From 3a101795429659be9fb540f31317dfe14e362045 Mon Sep 17 00:00:00 2001
From: 雾聪 <wucong.lyb@alibaba-inc.com>
Date: 星期二, 29 十月 2024 11:40:27 +0800
Subject: [PATCH] Merge branch 'main' of https://github.com/alibaba-damo-academy/FunASR into main

---
 funasr/models/fsmn_vad_streaming/model.py |   46 +++++++++++++++++++++++-----------------------
 1 files changed, 23 insertions(+), 23 deletions(-)

diff --git a/funasr/models/fsmn_vad_streaming/model.py b/funasr/models/fsmn_vad_streaming/model.py
index 04689be..bfffca8 100644
--- a/funasr/models/fsmn_vad_streaming/model.py
+++ b/funasr/models/fsmn_vad_streaming/model.py
@@ -8,6 +8,7 @@
 import time
 import math
 import torch
+import numpy as np
 from torch import nn
 from enum import Enum
 from dataclasses import dataclass
@@ -334,18 +335,17 @@
             cache["stats"].data_buf_all = torch.cat(
                 (cache["stats"].data_buf_all, cache["stats"].waveform[0])
             )
-        for offset in range(
-            0, cache["stats"].waveform.shape[1] - frame_sample_length + 1, frame_shift_length
-        ):
-            cache["stats"].decibel.append(
-                10
-                * math.log10(
-                    (cache["stats"].waveform[0][offset : offset + frame_sample_length])
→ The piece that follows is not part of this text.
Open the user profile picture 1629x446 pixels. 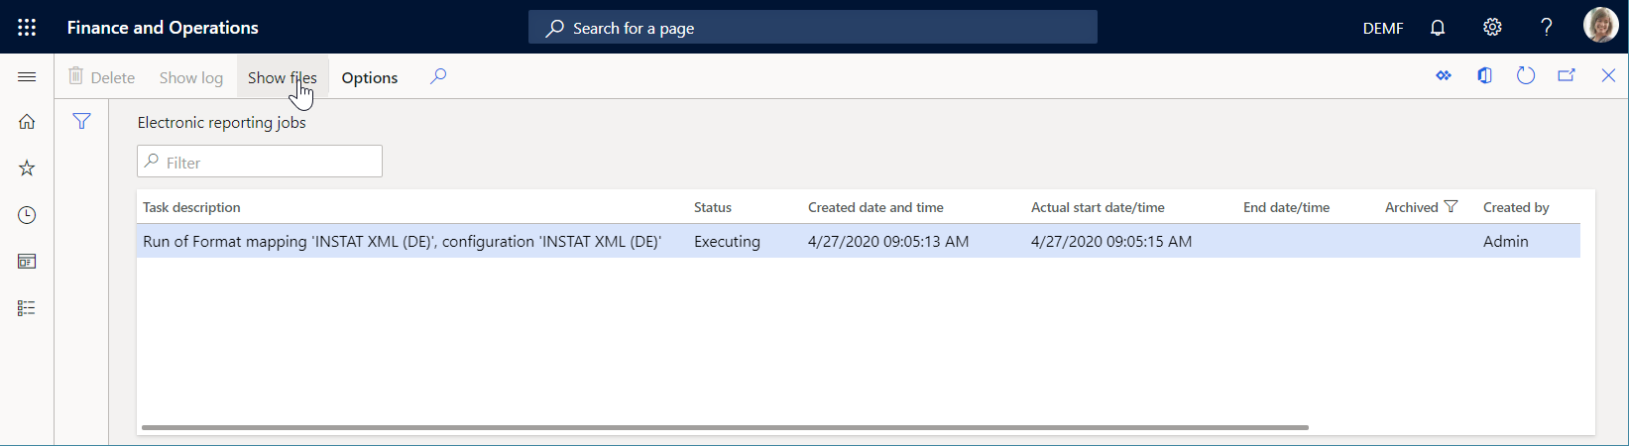tap(1600, 27)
-                    .square()
-                    .sum()
-                    + 0.000001
-                )
-            )
+            
+        waveform_numpy = cache["stats"].waveform.numpy()
+
+        offsets = np.arange(0, waveform_numpy.shape[1] - frame_sample_length + 1, frame_shift_length)
+        frames = waveform_numpy[0, offsets[:, np.newaxis] + np.arange(frame_sample_length)]
+
+        decibel_numpy = 10 * np.log10(np.sum(np.square(frames), axis=1) + 0.000001)
+        decibel_numpy = decibel_numpy.tolist()
+
+        cache["stats"].decibel.extend(decibel_numpy)
+
 
     def ComputeScores(self, feats: torch.Tensor, cache: dict = {}) -> None:
         scores = self.encoder(feats, cache=cache["encoder"]).to("cpu")  # return B * T * D
@@ -406,7 +406,6 @@
         cur_seg = cache["stats"].output_data_buf[-1]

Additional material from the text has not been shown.